--- START ---
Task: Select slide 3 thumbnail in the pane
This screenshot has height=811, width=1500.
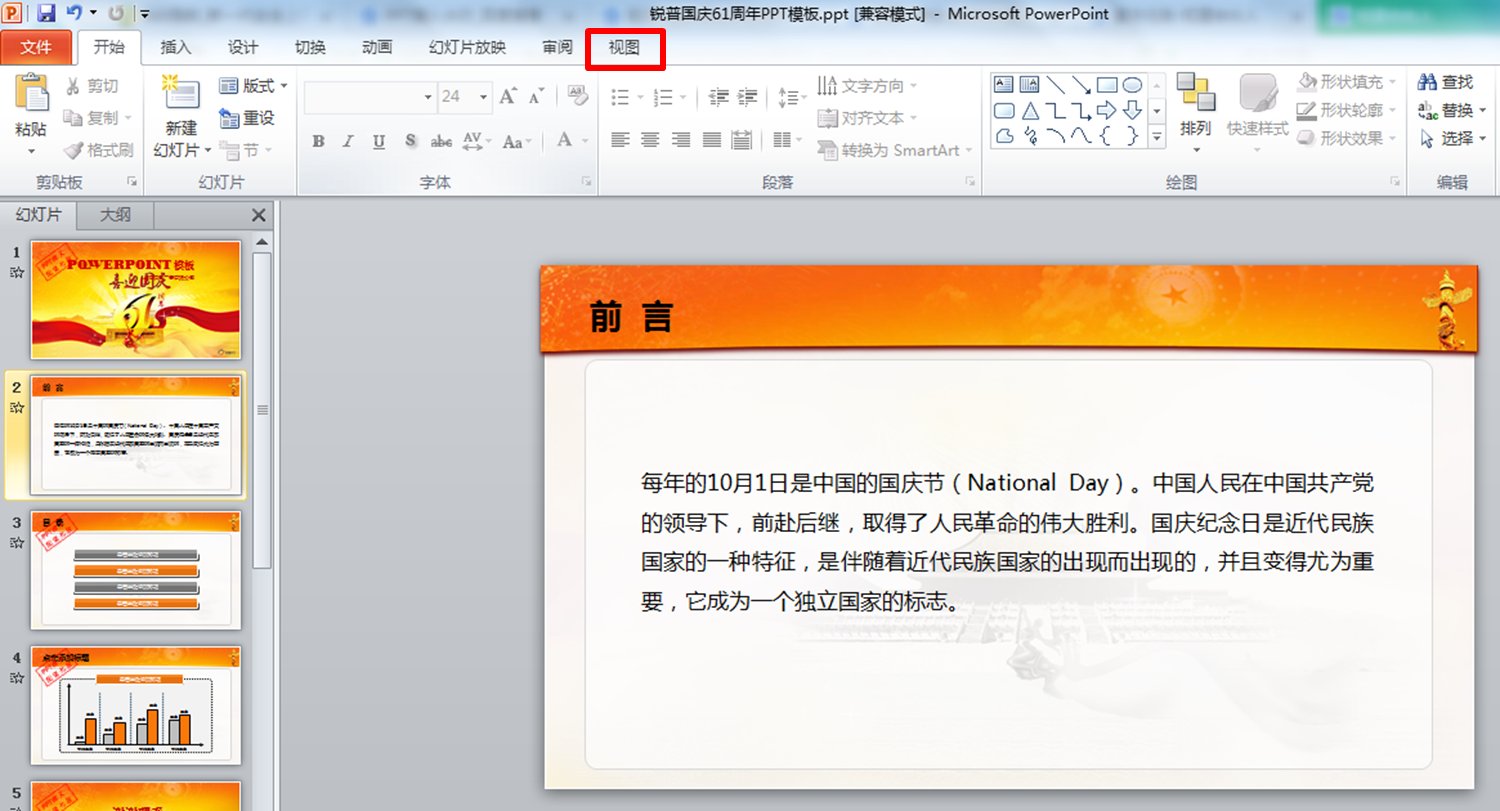Action: tap(136, 570)
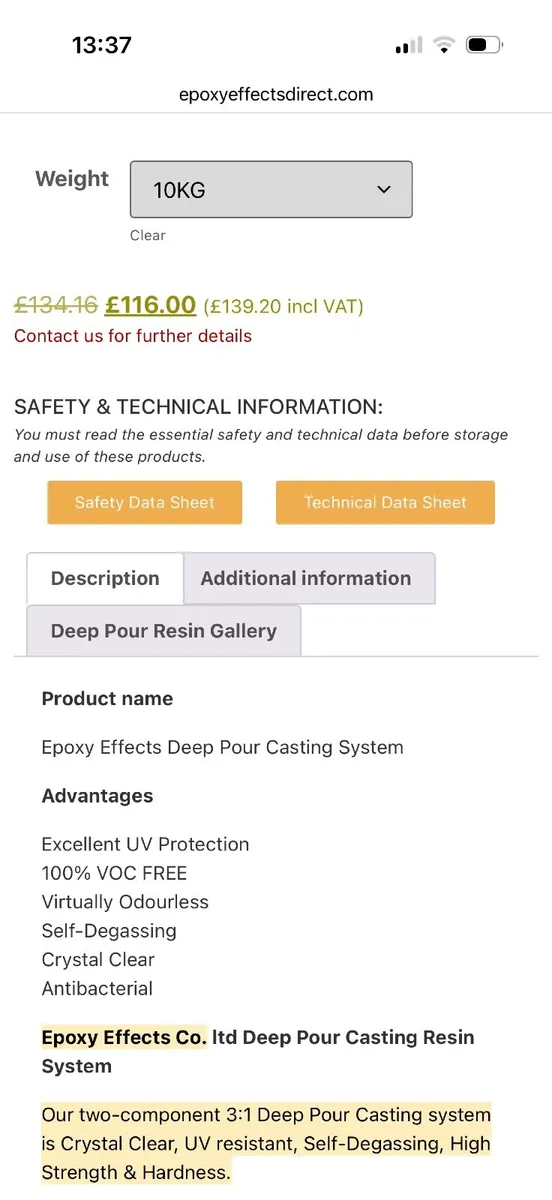The height and width of the screenshot is (1200, 552).
Task: Click the £139.20 incl VAT price text
Action: pos(284,306)
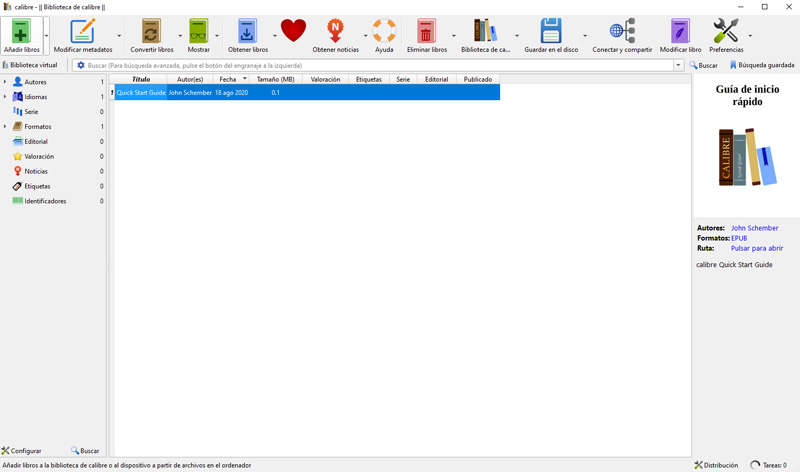Click the Biblioteca virtual button
This screenshot has width=800, height=472.
pyautogui.click(x=30, y=65)
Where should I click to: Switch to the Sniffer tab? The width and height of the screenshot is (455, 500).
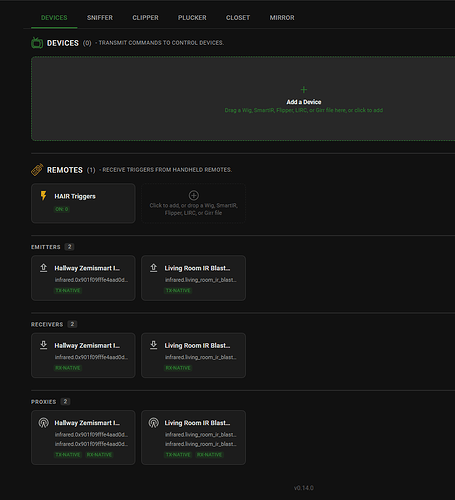pyautogui.click(x=100, y=18)

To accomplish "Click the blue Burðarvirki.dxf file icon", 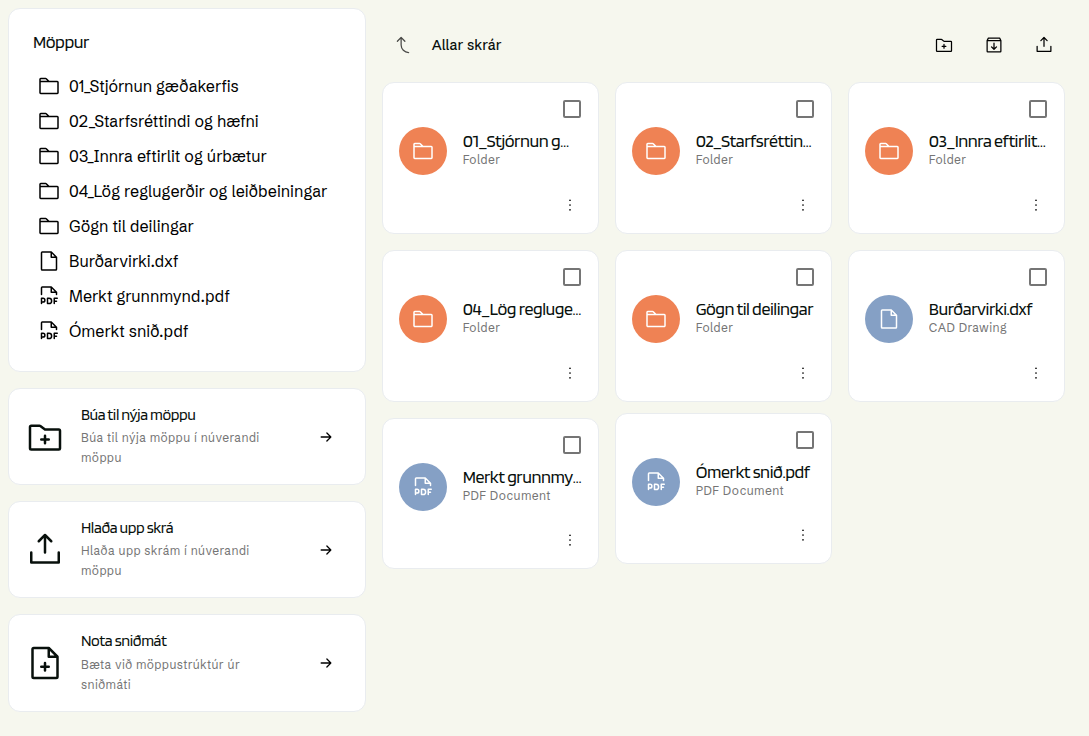I will click(x=889, y=319).
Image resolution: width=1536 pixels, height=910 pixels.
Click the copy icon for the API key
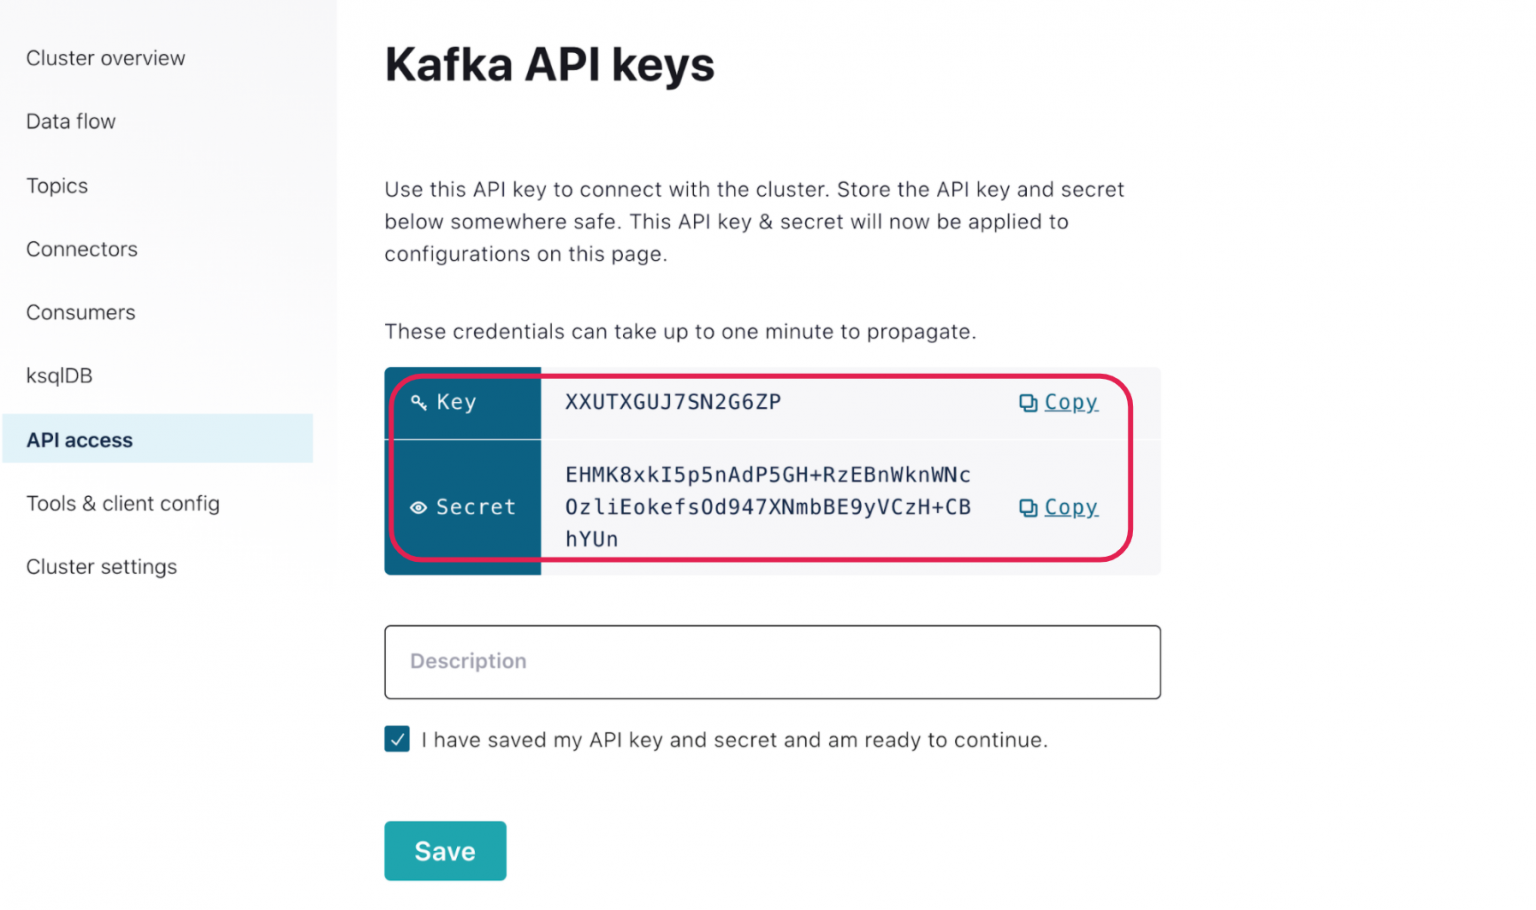tap(1027, 403)
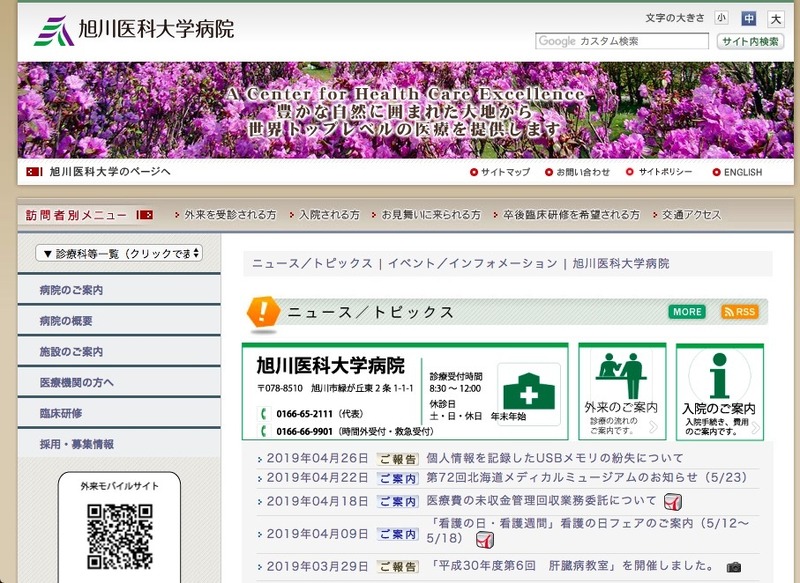Click camera icon next to 肝臓病教室 news

point(734,567)
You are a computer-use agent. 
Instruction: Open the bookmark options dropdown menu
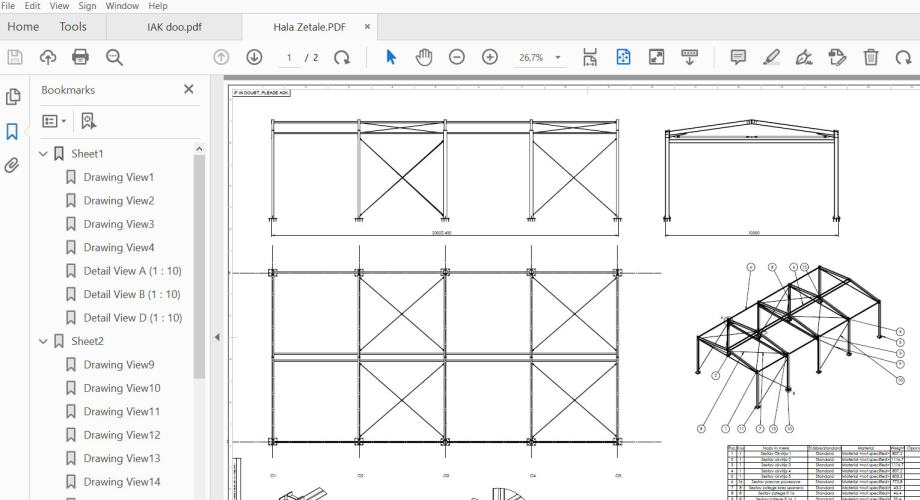(54, 121)
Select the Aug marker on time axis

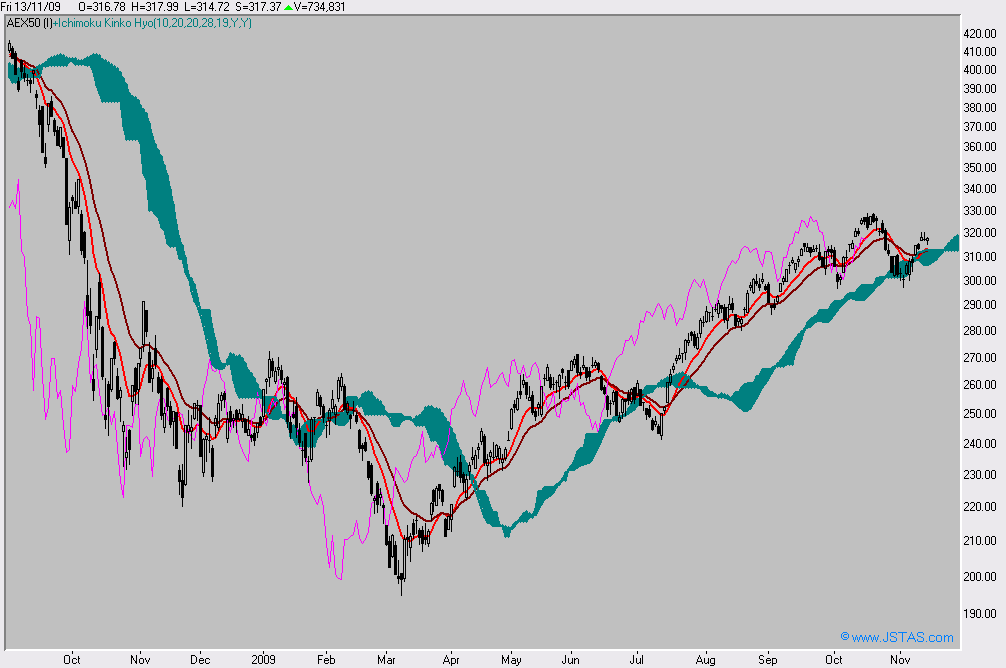705,661
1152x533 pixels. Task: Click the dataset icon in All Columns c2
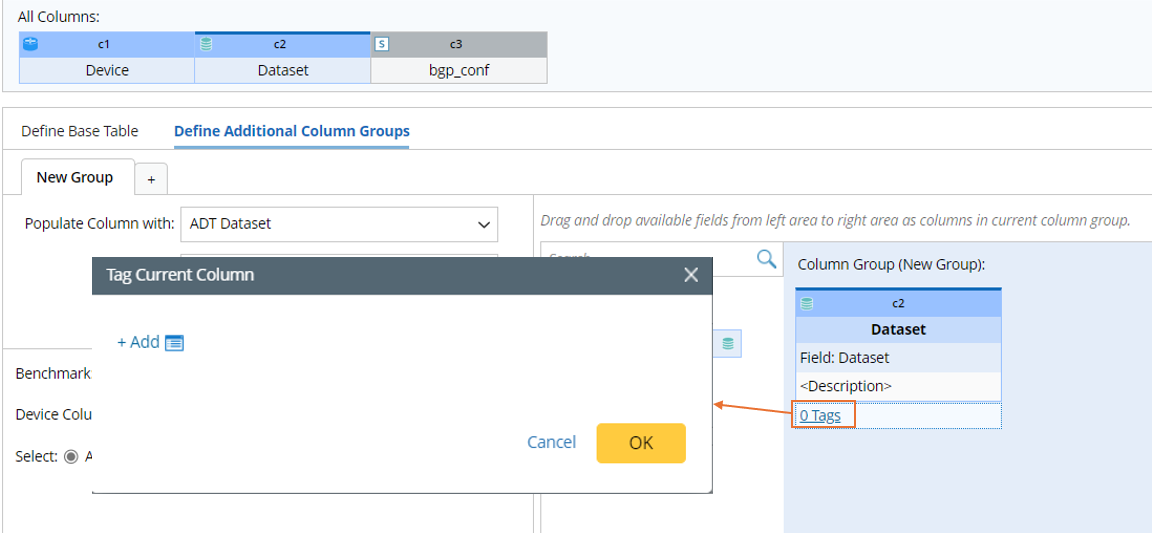click(207, 44)
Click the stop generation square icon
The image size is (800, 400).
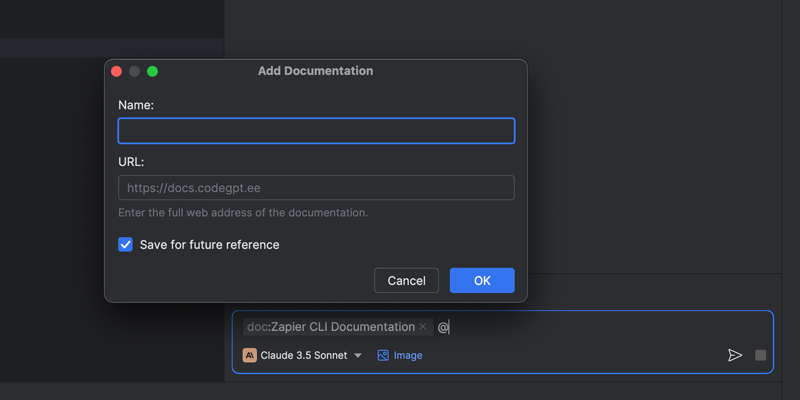761,355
--- END ---
- DIRECTIONS FOR THIS TASK: Leave the pictures aside and transcribe only the lines from the one holding "Image resolution: width=1536" through the final line of the records above.

- OUTPUT OF THE EXERCISE:
Image resolution: width=1536 pixels, height=910 pixels.
Click the copy icon for the API key
tap(1027, 403)
Click camera icon next to 肝臓病教室 news

point(734,567)
You are a computer-use agent. 
Instruction: Open the bookmark options dropdown menu
(54, 121)
Select the Aug marker on time axis

705,661
1152x533 pixels. Task: Click the dataset icon in All Columns c2
click(207, 44)
Click the stop generation square icon
The image size is (800, 400).
761,355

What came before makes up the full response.